Semantic lifting is a class of techniques by which low-level, implementation-level representations — such as source code, a binary, a protocol parser, or a runtime program state — are algorithmically transformed into high-level, declarative, or semantically rich representations suitable for formal reasoning, verification, or downstream analysis [1:1]. The transformed output is typically expressed in a specification language or knowledge representation formalism, and the transformation is accompanied by a correctness guarantee establishing that the two representations are semantically equivalent.

The term arises across several research communities, including program analysis, scientific computing, network security, and cyber-physical systems. In each case the underlying structure is a formal mapping from an implementation layer to a semantic or specification layer, decomposed through intermediate representations with proof obligations at each step [2:1].

Relationship to lowering

Semantic lifting is the inverse of lowering (also called code generation or compilation), which takes a high-level specification and produces an optimized low-level implementation. Lifting is structurally harder: a given low-level artifact may have many semantically equivalent high-level descriptions, so lifting is formalized as a search problem over a space of candidate specifications, constrained by correctness witnesses [2:2].

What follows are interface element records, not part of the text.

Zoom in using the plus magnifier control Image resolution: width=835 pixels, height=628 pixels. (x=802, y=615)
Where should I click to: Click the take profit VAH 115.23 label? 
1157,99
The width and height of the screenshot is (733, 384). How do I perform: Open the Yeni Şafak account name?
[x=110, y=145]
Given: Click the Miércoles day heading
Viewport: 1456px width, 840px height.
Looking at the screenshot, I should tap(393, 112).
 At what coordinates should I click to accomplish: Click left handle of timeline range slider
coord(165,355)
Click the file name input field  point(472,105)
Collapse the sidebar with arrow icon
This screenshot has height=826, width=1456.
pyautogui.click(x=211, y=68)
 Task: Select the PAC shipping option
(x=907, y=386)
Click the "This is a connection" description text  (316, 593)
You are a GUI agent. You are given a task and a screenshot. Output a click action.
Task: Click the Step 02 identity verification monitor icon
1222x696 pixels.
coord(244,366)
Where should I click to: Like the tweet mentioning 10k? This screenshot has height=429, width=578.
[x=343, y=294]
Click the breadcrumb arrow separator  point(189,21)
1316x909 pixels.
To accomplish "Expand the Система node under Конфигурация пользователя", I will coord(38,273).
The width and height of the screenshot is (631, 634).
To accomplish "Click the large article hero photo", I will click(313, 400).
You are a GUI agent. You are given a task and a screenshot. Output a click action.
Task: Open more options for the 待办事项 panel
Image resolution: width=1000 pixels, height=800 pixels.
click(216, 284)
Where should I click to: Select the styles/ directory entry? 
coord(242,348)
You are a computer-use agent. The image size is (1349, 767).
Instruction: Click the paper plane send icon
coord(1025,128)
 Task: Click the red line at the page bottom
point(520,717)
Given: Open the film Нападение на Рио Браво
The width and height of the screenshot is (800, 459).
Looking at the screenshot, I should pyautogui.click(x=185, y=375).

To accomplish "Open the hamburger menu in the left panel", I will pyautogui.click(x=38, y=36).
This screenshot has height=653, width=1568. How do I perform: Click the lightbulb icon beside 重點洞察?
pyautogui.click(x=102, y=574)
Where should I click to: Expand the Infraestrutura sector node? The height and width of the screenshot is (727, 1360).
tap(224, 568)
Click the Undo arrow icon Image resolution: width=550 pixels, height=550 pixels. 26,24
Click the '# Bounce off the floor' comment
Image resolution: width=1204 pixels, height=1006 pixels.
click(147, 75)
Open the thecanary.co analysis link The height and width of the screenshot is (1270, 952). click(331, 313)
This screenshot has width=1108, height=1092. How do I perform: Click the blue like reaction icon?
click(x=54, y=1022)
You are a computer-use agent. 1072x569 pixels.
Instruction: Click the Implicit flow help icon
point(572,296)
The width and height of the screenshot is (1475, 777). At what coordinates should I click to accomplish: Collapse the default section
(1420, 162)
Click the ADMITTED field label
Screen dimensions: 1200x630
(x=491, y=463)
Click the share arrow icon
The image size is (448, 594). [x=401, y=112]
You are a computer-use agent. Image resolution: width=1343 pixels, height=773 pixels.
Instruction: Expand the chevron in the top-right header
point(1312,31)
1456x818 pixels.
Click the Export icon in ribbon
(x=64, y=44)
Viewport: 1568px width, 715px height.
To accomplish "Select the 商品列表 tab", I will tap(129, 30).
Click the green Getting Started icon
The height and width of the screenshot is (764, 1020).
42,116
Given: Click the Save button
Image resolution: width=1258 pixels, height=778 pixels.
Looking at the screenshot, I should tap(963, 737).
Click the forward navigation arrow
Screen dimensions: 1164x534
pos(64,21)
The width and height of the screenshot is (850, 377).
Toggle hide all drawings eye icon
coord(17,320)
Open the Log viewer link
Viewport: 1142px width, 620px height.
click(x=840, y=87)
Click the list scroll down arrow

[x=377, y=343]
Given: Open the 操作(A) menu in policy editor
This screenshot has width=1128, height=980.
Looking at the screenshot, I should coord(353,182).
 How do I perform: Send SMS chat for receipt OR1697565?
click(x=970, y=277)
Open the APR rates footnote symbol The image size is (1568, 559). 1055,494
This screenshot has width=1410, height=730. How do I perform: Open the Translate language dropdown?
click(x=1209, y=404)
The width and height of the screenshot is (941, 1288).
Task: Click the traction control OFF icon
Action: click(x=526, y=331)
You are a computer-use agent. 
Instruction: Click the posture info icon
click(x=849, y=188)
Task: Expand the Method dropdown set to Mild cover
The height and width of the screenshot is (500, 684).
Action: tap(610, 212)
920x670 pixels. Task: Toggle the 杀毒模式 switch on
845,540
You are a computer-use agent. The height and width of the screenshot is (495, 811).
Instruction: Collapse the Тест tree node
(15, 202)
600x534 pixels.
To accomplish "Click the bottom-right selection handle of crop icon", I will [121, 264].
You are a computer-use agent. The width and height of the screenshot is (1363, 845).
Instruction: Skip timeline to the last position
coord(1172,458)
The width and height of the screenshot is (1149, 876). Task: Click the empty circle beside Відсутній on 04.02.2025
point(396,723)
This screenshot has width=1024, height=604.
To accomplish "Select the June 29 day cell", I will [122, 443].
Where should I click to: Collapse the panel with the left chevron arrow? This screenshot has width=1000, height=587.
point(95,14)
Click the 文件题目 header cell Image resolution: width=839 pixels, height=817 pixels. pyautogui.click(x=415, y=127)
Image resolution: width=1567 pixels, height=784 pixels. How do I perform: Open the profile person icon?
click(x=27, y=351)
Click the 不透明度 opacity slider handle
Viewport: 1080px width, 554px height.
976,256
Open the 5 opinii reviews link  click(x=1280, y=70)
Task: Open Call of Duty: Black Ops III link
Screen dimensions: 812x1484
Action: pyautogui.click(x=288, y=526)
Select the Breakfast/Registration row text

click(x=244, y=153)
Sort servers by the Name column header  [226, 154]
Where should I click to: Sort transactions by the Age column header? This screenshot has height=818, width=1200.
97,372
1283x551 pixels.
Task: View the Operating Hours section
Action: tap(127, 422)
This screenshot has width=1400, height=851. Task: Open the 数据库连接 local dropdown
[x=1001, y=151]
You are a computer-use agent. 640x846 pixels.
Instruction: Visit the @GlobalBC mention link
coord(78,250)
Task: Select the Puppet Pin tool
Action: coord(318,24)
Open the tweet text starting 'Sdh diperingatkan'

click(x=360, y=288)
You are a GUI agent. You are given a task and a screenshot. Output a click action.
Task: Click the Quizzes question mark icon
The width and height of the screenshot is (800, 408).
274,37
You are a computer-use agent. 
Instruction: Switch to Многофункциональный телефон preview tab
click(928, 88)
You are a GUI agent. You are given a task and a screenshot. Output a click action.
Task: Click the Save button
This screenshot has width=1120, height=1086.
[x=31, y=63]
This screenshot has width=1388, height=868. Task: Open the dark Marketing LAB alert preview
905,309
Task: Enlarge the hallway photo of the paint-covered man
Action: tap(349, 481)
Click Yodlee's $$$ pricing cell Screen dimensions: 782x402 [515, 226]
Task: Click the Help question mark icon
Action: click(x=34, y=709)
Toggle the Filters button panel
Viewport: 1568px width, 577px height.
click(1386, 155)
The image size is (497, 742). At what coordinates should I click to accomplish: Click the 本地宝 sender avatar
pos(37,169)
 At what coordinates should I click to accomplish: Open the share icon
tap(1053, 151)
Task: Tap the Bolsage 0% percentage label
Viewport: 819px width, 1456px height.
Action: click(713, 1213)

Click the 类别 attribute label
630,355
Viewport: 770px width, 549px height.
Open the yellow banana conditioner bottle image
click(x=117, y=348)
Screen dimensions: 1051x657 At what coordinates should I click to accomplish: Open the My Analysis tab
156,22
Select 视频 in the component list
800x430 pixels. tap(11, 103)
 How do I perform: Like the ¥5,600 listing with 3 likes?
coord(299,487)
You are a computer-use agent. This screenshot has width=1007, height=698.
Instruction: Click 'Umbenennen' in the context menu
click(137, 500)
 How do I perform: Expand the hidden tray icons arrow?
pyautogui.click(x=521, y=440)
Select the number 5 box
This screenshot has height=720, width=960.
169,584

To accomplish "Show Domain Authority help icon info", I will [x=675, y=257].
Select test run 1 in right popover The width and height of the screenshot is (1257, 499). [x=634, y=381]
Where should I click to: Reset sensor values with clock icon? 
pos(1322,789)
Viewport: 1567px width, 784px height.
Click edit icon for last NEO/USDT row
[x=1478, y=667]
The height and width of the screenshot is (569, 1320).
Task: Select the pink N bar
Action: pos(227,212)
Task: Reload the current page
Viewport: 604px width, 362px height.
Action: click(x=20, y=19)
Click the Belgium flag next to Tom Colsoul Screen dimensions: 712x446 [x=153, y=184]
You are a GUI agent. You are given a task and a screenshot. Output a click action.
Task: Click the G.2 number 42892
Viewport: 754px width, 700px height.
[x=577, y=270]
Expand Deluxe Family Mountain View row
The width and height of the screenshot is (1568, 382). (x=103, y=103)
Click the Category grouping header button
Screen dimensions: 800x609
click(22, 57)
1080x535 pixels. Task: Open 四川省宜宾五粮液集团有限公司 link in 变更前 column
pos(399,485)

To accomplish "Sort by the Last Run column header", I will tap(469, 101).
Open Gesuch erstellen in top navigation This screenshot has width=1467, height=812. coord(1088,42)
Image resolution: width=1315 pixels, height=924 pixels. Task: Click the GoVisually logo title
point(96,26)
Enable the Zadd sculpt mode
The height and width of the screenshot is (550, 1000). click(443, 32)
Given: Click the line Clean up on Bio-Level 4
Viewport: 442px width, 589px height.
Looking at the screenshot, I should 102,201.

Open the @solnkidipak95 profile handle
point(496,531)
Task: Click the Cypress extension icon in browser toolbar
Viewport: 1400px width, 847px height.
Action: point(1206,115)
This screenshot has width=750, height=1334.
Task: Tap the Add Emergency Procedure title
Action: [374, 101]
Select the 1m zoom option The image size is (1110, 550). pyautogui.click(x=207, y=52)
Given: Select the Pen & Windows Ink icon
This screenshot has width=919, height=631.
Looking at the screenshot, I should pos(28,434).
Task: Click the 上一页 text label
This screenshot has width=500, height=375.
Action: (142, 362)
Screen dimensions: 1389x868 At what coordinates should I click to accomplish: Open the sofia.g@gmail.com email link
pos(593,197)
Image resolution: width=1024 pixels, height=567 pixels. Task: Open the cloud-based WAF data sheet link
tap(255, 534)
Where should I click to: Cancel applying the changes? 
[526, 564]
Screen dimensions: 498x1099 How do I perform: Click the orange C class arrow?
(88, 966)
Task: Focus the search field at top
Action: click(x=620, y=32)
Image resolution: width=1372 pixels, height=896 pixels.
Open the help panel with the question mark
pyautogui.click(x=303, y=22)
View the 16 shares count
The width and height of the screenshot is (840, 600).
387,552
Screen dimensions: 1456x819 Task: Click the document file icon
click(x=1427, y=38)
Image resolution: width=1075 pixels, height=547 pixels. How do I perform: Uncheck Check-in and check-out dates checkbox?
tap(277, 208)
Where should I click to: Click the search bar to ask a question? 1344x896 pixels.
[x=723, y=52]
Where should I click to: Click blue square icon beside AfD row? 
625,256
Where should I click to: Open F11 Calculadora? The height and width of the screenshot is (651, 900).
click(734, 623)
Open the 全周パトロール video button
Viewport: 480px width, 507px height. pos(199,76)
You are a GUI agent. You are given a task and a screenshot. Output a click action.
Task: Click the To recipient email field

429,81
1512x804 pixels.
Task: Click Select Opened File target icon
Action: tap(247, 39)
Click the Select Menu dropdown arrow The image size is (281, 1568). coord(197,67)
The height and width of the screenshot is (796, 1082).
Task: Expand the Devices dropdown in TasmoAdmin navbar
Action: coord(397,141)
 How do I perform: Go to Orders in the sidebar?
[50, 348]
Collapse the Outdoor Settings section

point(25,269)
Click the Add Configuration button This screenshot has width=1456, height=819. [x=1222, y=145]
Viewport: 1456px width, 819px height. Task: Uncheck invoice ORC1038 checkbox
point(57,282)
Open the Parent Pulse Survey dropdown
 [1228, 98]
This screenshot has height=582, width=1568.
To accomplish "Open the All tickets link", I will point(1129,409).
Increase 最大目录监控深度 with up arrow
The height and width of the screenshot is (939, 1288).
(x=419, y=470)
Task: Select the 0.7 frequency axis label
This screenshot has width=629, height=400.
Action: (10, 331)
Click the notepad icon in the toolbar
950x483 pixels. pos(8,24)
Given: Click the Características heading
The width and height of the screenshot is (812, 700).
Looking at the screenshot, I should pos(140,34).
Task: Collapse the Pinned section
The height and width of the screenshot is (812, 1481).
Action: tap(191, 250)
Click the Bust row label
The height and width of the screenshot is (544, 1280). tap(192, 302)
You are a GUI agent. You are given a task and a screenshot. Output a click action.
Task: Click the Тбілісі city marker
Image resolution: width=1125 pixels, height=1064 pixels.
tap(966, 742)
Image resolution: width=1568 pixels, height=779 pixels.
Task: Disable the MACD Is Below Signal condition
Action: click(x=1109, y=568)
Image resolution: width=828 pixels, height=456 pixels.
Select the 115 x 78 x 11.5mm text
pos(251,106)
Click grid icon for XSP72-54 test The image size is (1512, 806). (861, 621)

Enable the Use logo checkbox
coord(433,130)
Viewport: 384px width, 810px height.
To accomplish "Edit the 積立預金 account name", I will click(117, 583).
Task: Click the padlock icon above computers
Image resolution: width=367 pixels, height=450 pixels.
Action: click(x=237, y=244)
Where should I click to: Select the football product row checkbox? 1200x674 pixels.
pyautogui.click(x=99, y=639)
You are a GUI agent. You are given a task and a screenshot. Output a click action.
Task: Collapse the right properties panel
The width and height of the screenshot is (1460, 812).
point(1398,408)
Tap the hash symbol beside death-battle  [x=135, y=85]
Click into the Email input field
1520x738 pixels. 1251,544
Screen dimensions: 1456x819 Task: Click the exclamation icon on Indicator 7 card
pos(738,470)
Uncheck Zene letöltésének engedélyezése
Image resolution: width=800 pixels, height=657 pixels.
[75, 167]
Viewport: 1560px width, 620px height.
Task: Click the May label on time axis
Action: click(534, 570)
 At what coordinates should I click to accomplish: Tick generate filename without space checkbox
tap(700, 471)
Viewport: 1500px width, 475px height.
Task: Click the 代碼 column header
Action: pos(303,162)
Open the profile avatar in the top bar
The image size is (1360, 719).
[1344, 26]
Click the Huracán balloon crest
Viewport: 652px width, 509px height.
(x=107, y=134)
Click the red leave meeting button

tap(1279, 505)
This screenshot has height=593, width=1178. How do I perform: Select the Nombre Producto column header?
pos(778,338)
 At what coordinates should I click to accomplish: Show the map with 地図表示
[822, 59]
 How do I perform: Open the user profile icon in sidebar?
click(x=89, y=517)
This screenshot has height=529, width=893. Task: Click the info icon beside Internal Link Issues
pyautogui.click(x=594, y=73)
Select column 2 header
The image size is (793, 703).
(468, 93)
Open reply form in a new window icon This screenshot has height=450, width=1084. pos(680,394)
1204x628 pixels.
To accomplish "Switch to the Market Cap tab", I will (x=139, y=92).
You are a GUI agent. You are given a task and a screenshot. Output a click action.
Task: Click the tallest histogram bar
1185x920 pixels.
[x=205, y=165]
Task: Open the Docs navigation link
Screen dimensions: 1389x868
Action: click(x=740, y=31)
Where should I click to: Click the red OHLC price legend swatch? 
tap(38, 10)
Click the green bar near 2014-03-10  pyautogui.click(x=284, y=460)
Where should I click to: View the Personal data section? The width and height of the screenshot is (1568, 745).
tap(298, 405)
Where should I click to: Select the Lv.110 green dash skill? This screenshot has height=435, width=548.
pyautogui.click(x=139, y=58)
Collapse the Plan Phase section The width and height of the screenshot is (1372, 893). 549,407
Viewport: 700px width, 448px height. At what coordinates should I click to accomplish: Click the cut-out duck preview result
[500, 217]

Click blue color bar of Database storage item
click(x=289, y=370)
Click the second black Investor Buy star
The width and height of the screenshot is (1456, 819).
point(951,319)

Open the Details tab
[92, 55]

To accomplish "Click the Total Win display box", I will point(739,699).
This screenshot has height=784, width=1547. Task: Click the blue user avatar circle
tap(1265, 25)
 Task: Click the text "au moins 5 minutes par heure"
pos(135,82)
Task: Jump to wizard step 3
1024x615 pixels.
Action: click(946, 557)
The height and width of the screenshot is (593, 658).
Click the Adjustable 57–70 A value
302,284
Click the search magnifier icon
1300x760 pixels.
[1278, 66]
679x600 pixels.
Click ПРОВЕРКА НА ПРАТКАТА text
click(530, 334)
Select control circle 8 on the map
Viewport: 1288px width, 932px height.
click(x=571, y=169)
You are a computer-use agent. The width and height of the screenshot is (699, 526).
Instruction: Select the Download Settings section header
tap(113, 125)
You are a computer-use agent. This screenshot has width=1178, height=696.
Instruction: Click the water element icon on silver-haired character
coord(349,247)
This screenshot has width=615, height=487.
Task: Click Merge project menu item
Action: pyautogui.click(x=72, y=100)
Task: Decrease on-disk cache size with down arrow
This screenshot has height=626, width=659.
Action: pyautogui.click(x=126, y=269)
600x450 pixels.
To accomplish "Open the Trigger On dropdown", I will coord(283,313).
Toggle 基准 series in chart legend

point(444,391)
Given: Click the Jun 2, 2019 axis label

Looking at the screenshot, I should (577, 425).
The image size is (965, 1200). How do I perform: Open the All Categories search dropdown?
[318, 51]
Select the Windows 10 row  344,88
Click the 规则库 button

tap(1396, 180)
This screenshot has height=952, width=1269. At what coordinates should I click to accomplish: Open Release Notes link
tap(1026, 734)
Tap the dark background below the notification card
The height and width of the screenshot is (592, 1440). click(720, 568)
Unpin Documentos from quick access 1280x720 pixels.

The distinction is not merely directional. Lowering discards semantic structure by necessity — loops become machine instructions, mathematical operators become memory accesses — so lifting must reconstruct that structure from operational behavior. In practice, lifting pipelines decompose the problem into a chain of increasingly abstract intermediate representations, inverting one layer at a time with a formal equivalence check at each transition [2:1].

Applications

Scientific computing

Scientific computing kernels — routines that implement mathematical operations such as Fourier transforms or matrix products — are often written in low-level C or Fortran for performance. Knowing what mathematical operation a kernel computes, rather than just how it computes it, matters for both verification and optimization. This has become a practical problem with the rise of LLM-generated code: such code may be syntactically correct but hard to verify, since the high-level algorithm it implements is not explicit in the source [2:3].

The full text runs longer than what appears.